The answer gets to the heart of what we do as designers and contractors. The reality of what we do is not execution and management of design and construction contracts. Yes we design and construct buildings but the reality is we are risk managers. Virtually anyone could design or construct a project if it had no risk. The reality is that owners hire and pay "experienced" designers and contractors to manage project risk. We are risk managers and the better we manage, the better our profit and final product.
HOW DOES VIRTUAL CONSTRUCTION AND RISK MANAGEMENT INTERACT?
There is no better tool that exists to mitigate the risk of a project than virtual construction and project management software. Virtual construction provides the opportunity to test theories, investigate problems, and build projects long before we experience schedule constraints and a loss of productivity.
The risks of a project can be identified well before reality sets in and we are faced with the glaring result that our assessment was incorrect. Far better to have reviewed the assumptions in a world where cost and schedule are virtual and theoretical than to test our theories when time and money matter.
WHERE IS THE MONEY?
The problem with the answer is really the framework of the question. The contractor or designer is looking for a hard cost to offset the use of the tool. Can you reduce your personnel? Can you reduce the general conditions? What project costs will be offset by the use of virtual construction? The framework of the question should be: How can I reduce my exposure on this project? How can I better protect the fee? What tool will enable me to assure myself and the owner of success? As schedules become shorter, fees reduce, and the risk increases, architect-engineer-contractor-owner (AECO) teams must turn to virtual technologies to identify and resolve risks before they become litigation. Each project must be dissected and assessed based on risk.

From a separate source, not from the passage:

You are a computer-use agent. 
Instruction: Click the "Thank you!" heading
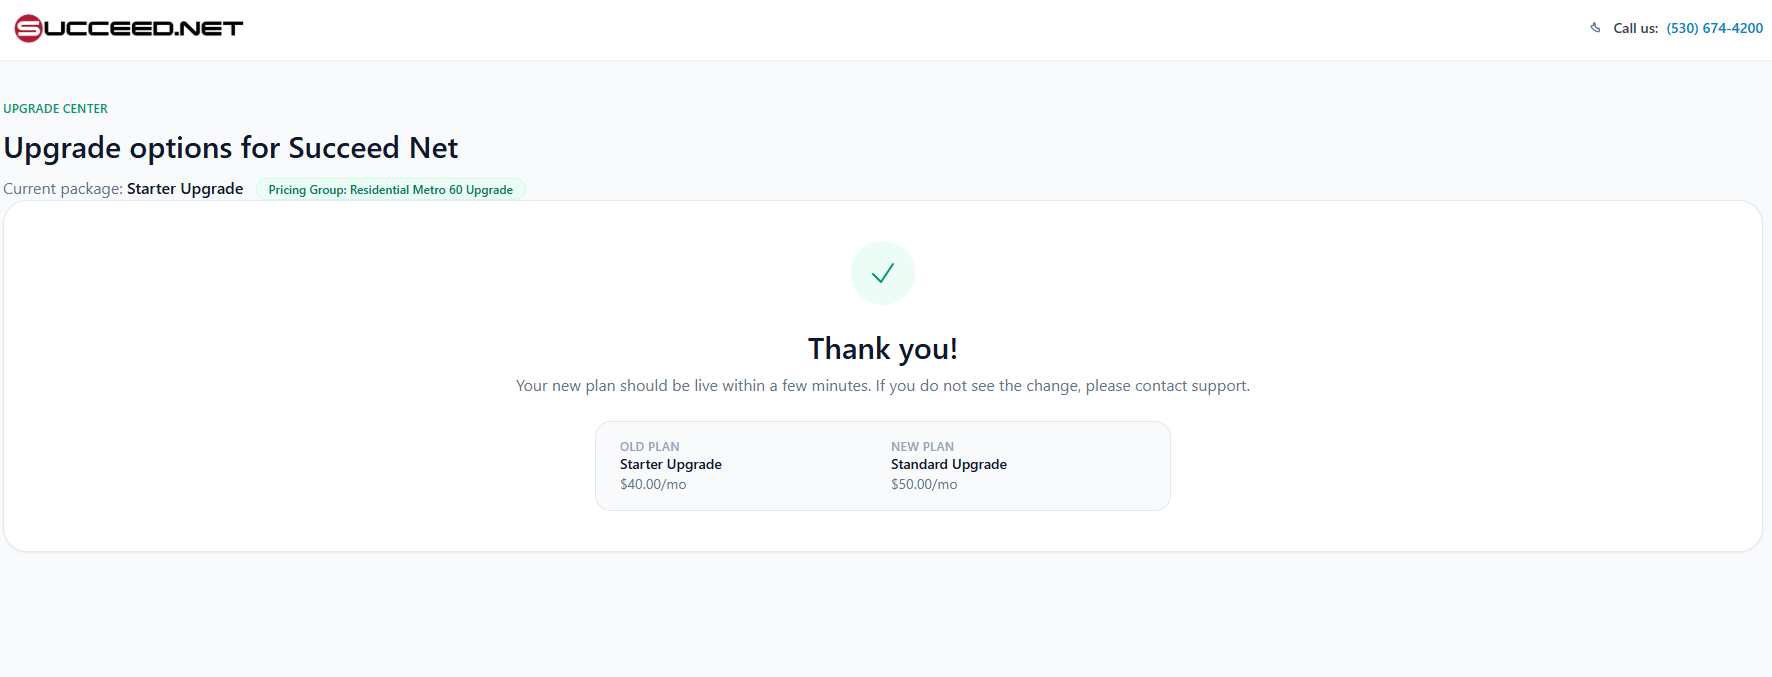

After and during the evaluation, virtual construction (BIM) tools should be implemented where the technology can best reduce or eliminate project unknowns, issues, concerns, lack of information and so forth. However, in order to do this you will need a competent VDC or BIM manager who understands the reality,limitations and capabilities of the software and the time needed to complete the risk reducing task. Remembering that risk mitigation is a combination of technology and processes merged.
Each project has its own unique and inherent risk and will need different approaches to most effectively implement the technology. BIM and virtual construction should never be used cart blanche for every project in the same manner and approach. If approached based on the identified risks, BIM and virtual construction can be powerful tools to reduce exposure, increase production and maintain the profitability and schedule of a project.
So, the answer to the question of "Where is the money?" is quite simple. Without the effective implementation of virtual construction technologies, "where is the money" will become "what happened to my profit?" Projects will be marginally effective and minimally successful at best. Instead of asking "What is my ROI?" perhaps better to ask "What is my LOF, loss on failure?"
Damon Socha directs the virtual construction department for Lydig Construction Company, a member of Inland Northwest Chapter AGC and AGC of Washington. Jennifer Lanzetti is the principal of Cn3D Construction, assisting the AECO industry to fill the gap between great building technologies and the implementation of these tools. Socha and Lanzetti teach AGC’s BIM Education Program Units 1-4.